I actually think that full grammar areas are getting it wrong re the 80%. It is different in my area - there are two highly selective grammar schools (one boys and one girls) within reasonable reach and no other options apart from independents, most of which are highly selective, so in fact the normal schools really are reasonably comprehensive and have a wide spectrum of attainment (and if I could have got my daughter into the one I really loved but which I live a bit too far from I might not have bothered with the exams). The super-selectives draw from a very wide area so maybe one or two children in a class max might go to them. I do agree that creaming off the top 20% is not actually very productive (probably minimally productive for the 20% which is far too wide a band and actively harmful for the rest, many of whom may just be late bloomers or have other talents).

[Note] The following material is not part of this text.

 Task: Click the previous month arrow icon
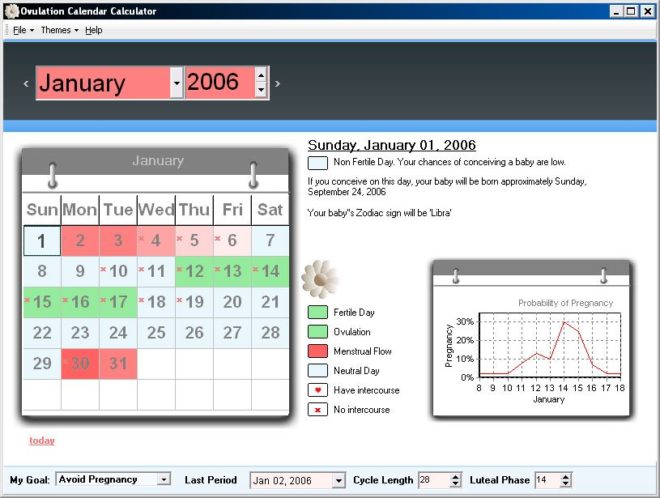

SATs has been genuinely awful and poor DD hasn't even taken them yet. She has got full marks in about 9 out of 10 of the practice papers and she does not need any more practice. She didn't do this much practice for the far harder school entrance exams she sat and passed! It is even worse for the children in my DD's highly academically and socially mixed school who are getting eg 4 out of 40 on practice papers. What this is supposed to be helping them with I genuinely cannot imagine, on either end of the scale. It is making all of them miserable, even the ones in the middle who might need a bit of practice to attain the required standard in some areas. I'd like to see SATs abolished entirely. It is currently just a measure of a) intake and b) teaching to the test.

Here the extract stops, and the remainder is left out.